On Friday, after some cloudy skies in the morning, the sun came out and I decided to continue with my hikes along le sentier des douaniers near Vauville. I parked near l’ancien carrière at the bottom of the D318 and proceeded to walk down la rue following the signs to le prieuré.
The Benedictine priory of St-Michel, which stands on a hill to the left of the road, was founded in 1147 by Richard, grandson of William of Vauville. He was responsible for bringing here the monks of Cerisy-la-Forêt. It has long been called the Priory of St-Hermel and is the same priory where the Blessed Thomas Hélye (1187-1257), chaplain of St-Louis, came to study when he was very young. His body now lies in a reliquary tomb at the church in Biville.
Sadly, the priory is now a private residence and visits are not permitted beyond the white gate.
Famous local artist, Jean-François Millet did this oil painting of the priory. It now hangs in a museum in Amsterdam. This hike was only 8.2 kilometres long and was quite easy-going despite most of the uphill walking. At one point, I was at a level altitude with the La Hague Reprocessing Plant which I could see in the distance.
Up here there are a lot of fenced-in properties with cows, sheep, goats and horses grazing—I had to be sure I closed gates behind me as I went along the trails.
Le petit Doué lies at the bottom of the path where I stumbled upon a covered lavoir once used by residents to wash their clothes. I wanted to visit the church in Vauville again and so I followed the signs into town.
The church was placed under the patronage of St-Martin and its construction is dated to around 1160, shortly after that of the priory. The three-level bell tower has Romanesque windows and is covered with a pyramid roof. There used to be three bells in the belfry but they were recast in Villedieu on February 3, 1951 and the new electric bell was blessed on June 12, 1952.

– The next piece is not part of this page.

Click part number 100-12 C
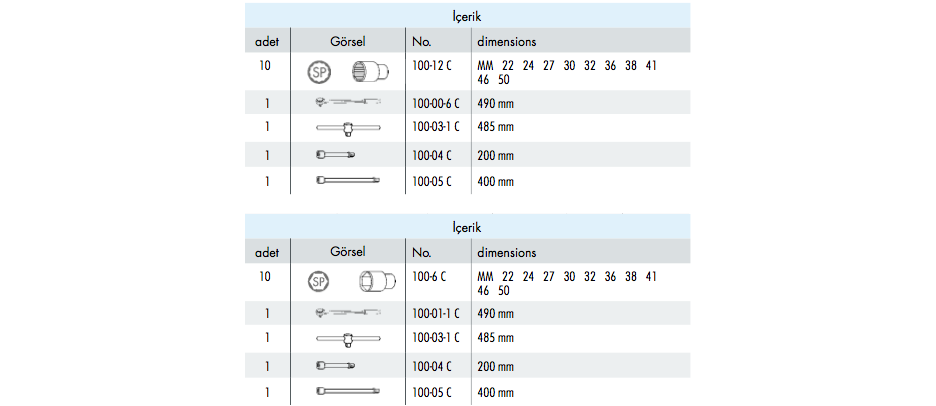This screenshot has height=406, width=936. click(432, 66)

The nave is covered in wood from the 12th century. The Lady Chapel dates from the beginning of 13th century as does the Gothic choir, which was renovated in the 18th century and is well lit by the modern windows placed there in 1966.
Just beyond the church are the château and the jardin botanique. I chose not to visit them since I’ve been there so many times before. The château was built in 1163 by Richard of Vauville—only the keep remains. The current building from the 17th century has two wings built at right angles above the former foundations.
It is the property of Guillaume Pellerin whose father designed the botanical gardens nearby. In 1972 the château was inscribed as a historical monument and the gardens were included in 1992. The château is almost always closed since it is a private residence and therefore only opens during European Heritage Days in October. However, the gardens are open throughout the year and are quite beautiful. They contain the largest palm grove in northern Europe.
After walking around the town, I followed the beach back to where I parked my car.